• Demande écrite:
Rédigez la suite de l'intervention parlementaire sur le projet de loi concernant Paris, Marseille, Lyon et les métropoles, en reprenant juste après sa dernière phrase.

• Extrait de source:
————————

Nous avons, en ce sens, considérablement enrichi le texte initial du Gouvernement, puisque le nombre d’articles a quasiment doublé, passant de quarante et un à soixante-dix-neuf dans le projet adopté par notre assemblée. Ce doublement tient au moins à trois raisons.
En premier lieu, il nous a semblé préférable d’approfondir la loi relative à l’organisation administrative de Paris, Marseille, Lyon et des établissements publics de coopération intercommunale – loi PML ou PLM – portée par Gaston Defferre en 1982 plutôt que d’introduire des dispositions particulières pour la seule ville de Paris. Notre commission des lois a ainsi étendu les mesures qui pouvaient l’être à Marseille et à Lyon pour garantir la cohérence du droit applicable aux trois plus grandes villes françaises.
Deuxièmement, nous avons souhaité aborder les principales problématiques auxquelles est confrontée l’agglomération francilienne, devenue un acteur indissociable de la dynamique parisienne et de la dynamique nationale. Nous avons ainsi adopté des mesures spécifiques relatives à l’organisation des transports et à l’accès au logement, qui constituent deux enjeux décisifs pour l’avenir de notre agglomération.
Enfin, nous avons souhaité tirer les conséquences de la métropolisation progressive du territoire national depuis la loi MAPTAM. Nous avons entendu les élus des sept établissements publics de coopération intercommunale – EPCI – souhaitant accéder à ce statut, ainsi que leurs motivations. Certains d’entre eux ont pu, dans ce même hémicycle, nous faire part de l’importance de leur projet pour le développement de leur territoire et de la concertation locale ayant permis d’aboutir à un consensus politique autour du projet de métropolisation. Notre assemblée a soutenu ces démarches, en reconnaissant le rôle joué par ces EPCI au sein de leur territoire, ainsi que l’intérêt des pôles métropolitains qui pourraient en résulter.
En plus des quatre collectivités qui étaient concernées par le texte initial du Gouvernement, soit la communauté urbaine de Dijon, celle de Saint-Étienne, la communauté d’agglomération d’Orléans et celle de Toulon, notre assemblée a étendu ce statut aux communautés d’agglomération de Tours, de Clermont-Ferrand et de Metz.
À l’issue de la première lecture, l’opposition de vues entre le Sénat et l’Assemblée nationale sur ces différents points a conduit à ce que seuls sept articles soient adoptés dans des termes identiques. En accord avec le rapporteur du Sénat, M. Mathieu Darnaud, nous avons été contraints de constater l’échec de la commission mixte paritaire convoquée le 22 décembre dernier.
Cela ne signifie toutefois pas qu’aucun point de convergence avec le Sénat n’ait été trouvé. Par exemple, l’expérimentation sur les clubs de jeux, que je laisserai Patrick Mennucci présenter, émane de la volonté du Sénat de ne pas légiférer par ordonnance et de travailler concrètement le sujet. Nous avons considéré que nous pouvions encore travailler ensemble, en examinant en nouvelle lecture les soixante-douze articles restant en discussion, dont un certain nombre sont issus d’amendements du Gouvernement, en repartant du texte que nous avions adopté en première lecture. Je me contenterai de rappeler les thématiques abordées par certains de ces articles, en laissant à Patrick Mennucci, complice de ce texte, le soin de compléter et d’élargir ma présentation.

————————

• Données enregistrées:
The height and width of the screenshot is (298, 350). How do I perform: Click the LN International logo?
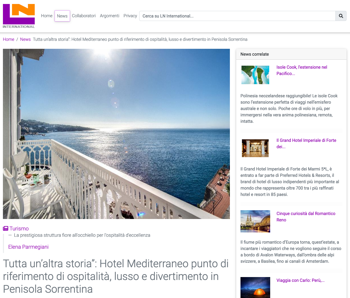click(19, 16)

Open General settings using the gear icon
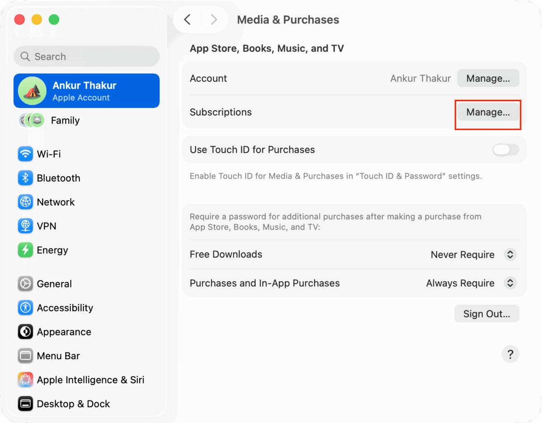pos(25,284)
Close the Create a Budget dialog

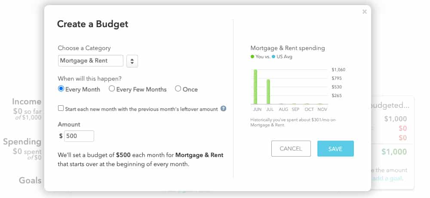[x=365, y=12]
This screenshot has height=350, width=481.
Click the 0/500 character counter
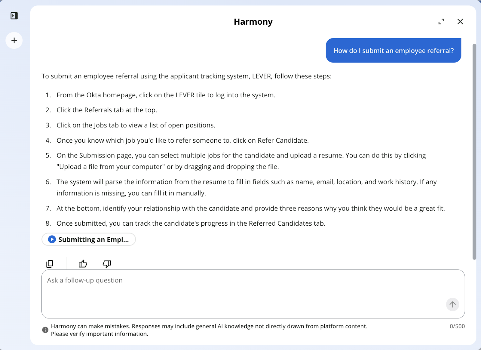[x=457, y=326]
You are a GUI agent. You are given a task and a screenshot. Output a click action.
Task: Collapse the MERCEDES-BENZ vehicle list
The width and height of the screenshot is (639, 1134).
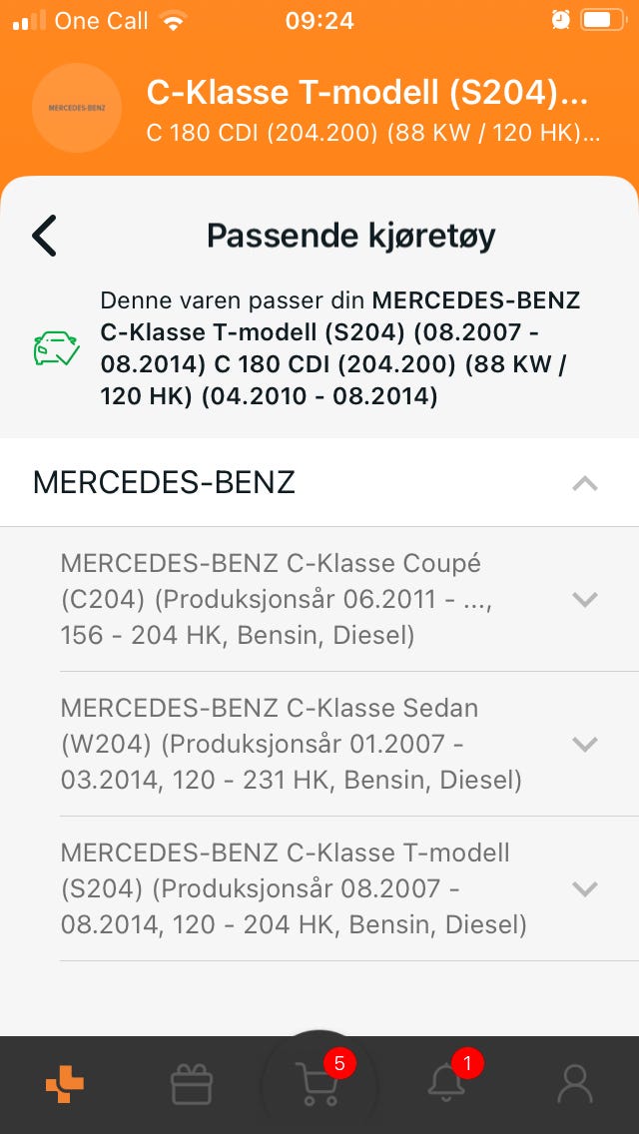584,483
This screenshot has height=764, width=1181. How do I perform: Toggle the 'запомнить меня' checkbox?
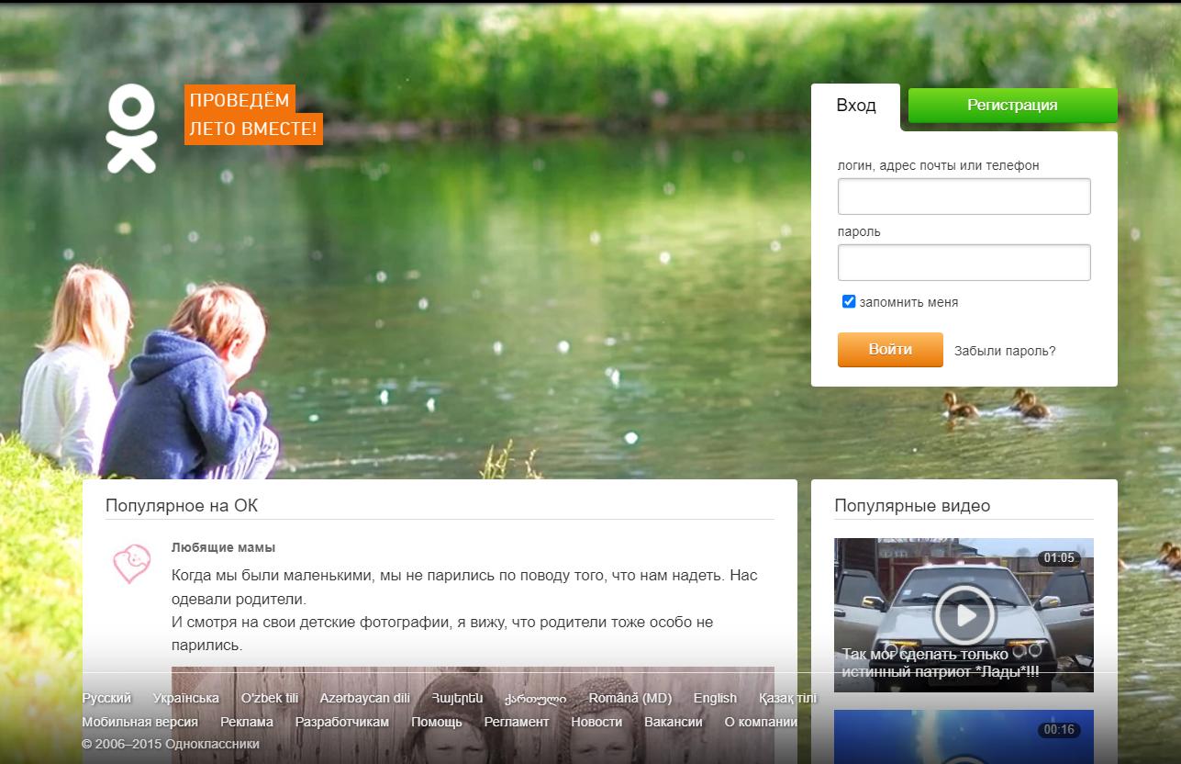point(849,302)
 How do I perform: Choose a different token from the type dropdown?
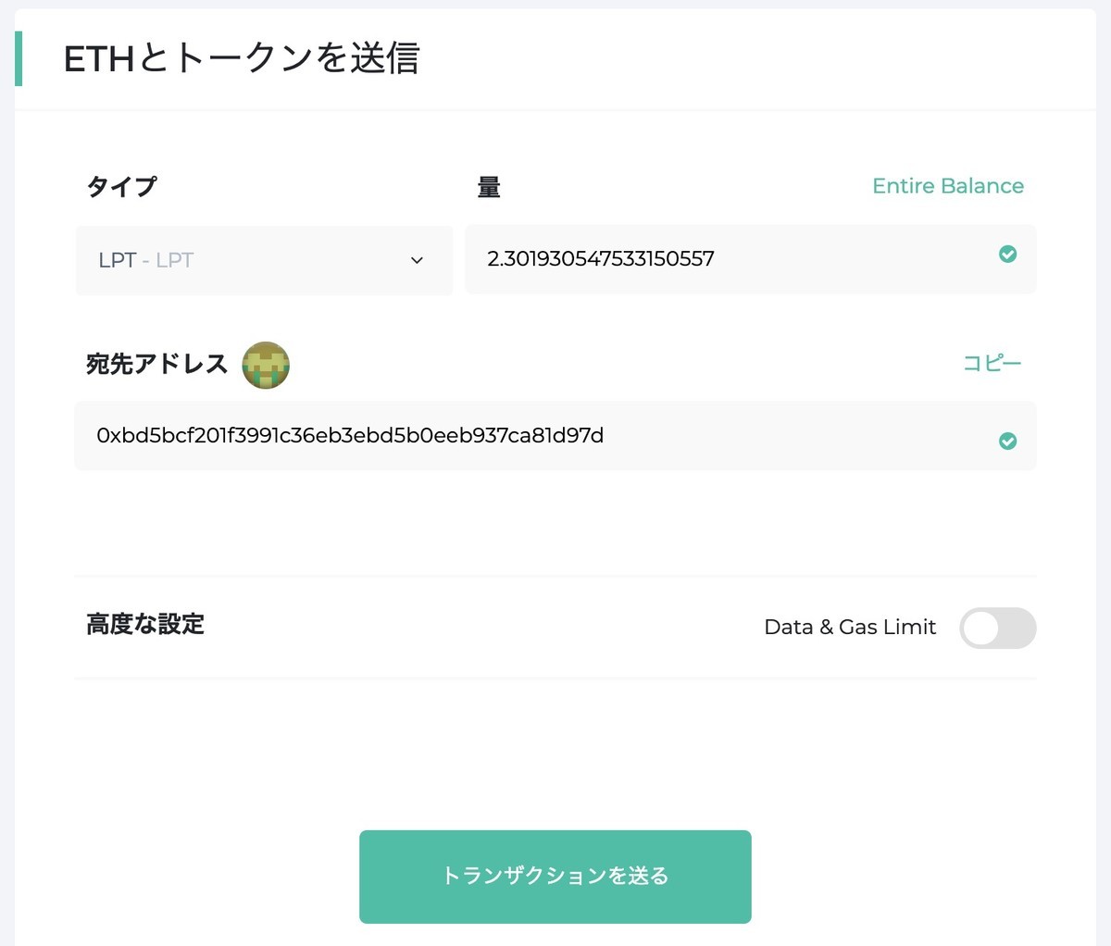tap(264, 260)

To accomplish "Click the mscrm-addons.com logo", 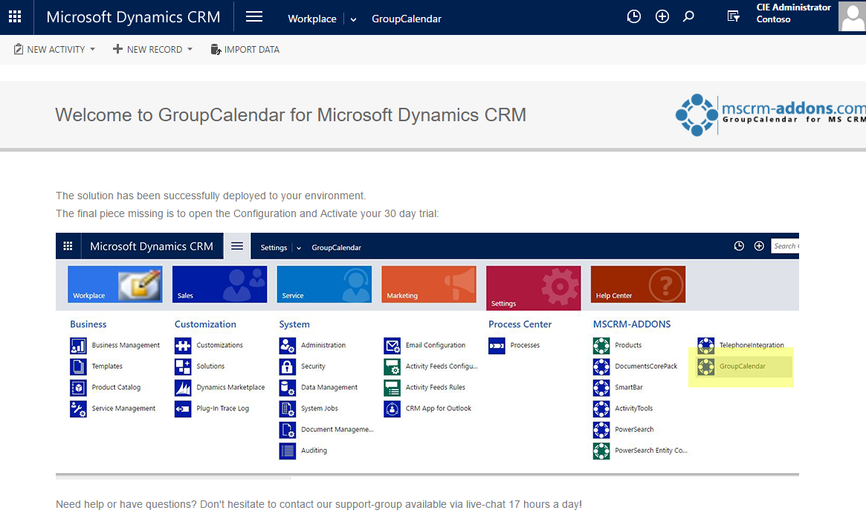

————————

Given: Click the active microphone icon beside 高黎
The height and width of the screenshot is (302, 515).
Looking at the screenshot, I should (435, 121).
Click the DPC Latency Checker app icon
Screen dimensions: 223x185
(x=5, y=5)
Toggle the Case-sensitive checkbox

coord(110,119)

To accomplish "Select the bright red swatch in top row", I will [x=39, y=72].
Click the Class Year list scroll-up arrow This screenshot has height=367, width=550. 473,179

————————

• Réponse écrite:
En matière d’aménagement, notre apport a été substantiel, puisque nous avons adopté une série de mesures visant à favoriser la conduite de grands projets. À cet égard, la gouvernance de Grand Paris Aménagement est modernisée par l’article 37, tandis que les outils de portage et d’aménagement sont renforcés par l’article 35 sur la mutualisation entre établissements et par l’article 36 créant des SPLA-IN – sociétés publiques locales d’aménagement d’intérêt national.
Les articles 39 à 40 decies procèdent à plusieurs ajustements du cadre juridique applicable à la société du Grand Paris, qui assure la maîtrise d’ouvrage de l’un des plus grands projets de transport mené ces dernières décennies, et dont l’impact en termes d’aménagement urbain ne peut plus être méconnu aujourd’hui. Sur ce point, je remercie la commission des lois et le Gouvernement, car nous avons trouvé plusieurs solutions de compromis permettant de prendre en compte les spécificités de ce chantier hors norme ainsi que les demandes des communes concernées, notamment en matière d’aménagement des gares, qui doivent être intégrées dans leur paysage urbain.
L’article 40 undecies, introduit à l’initiative de notre collègue Seybah Dagoma, permet de traiter la situation particulière de la gare du Nord, en permettant à SNCF Mobilités de constituer une société d’économie mixte à opération unique – SEMOP – pour la conduite des travaux de rénovation de cette gare, engagés dans le cadre du projet « Gare du Nord 2024 ».
Par ailleurs, d’autres mesures plus spécifiques méritent d’être mentionnées. Vos rapporteurs se sont engagés à prendre en compte les situations dans lesquelles il était utile de desserrer, sans la dénaturer, la loi NOTRe. S’agissant des conditions dans lesquelles la métropole du Grand Paris se mettait en place, l’Assemblée a ainsi adopté un article 40 ter qui porte de un à deux ans le délai dans lequel la propriété des zones d’aménagement concerté devra être transférée aux établissements publics territoriaux. Nous avons une opposition avec le Gouvernement sur ce point, qui pourra se résoudre, je l’espère, au cours de nos travaux.
Une disposition relative aux règles d’urbanisme commercial a également été adoptée à l’article 40 bis qui suscite un certain nombre d’interrogations et de questions qu’on ne peut pas écarter, même si la légitimité de l’article apparaît largement acquise. Les rapporteurs ont essayé d’apporter une solution de compromis sous la forme d’un dispositif expérimental permettant de tirer le bilan de cette mesure avant son éventuelle extension hors de Paris, dans l’ensemble des centres urbains.
Nous avons adopté à l’article 37 sexies une disposition permettant la création de la Société de livraison des équipements olympiques si l’attribution des Jeux à Paris était effective – et elle le sera, mes chers collègues, nous devons partager cette volonté ! – de manière à permettre à la capitale de disposer du cadre juridique le plus complet dans cette perspective. Enfin, nous avons introduit, à l’initiative du Gouvernement, une série de dispositions visitant la problématique du logement dans l’agglomération parisienne, dont une en particulier, à l’article 37 ter, permet la création de la « Foncière solidaire » chère à M. Thierry Repentin, que je suis heureux d’évoquer à cette occasion. Cette société constituera l’instrument de portage pouvant recevoir des terrains de l’État ou du foncier privé destinés à la construction de logements sociaux.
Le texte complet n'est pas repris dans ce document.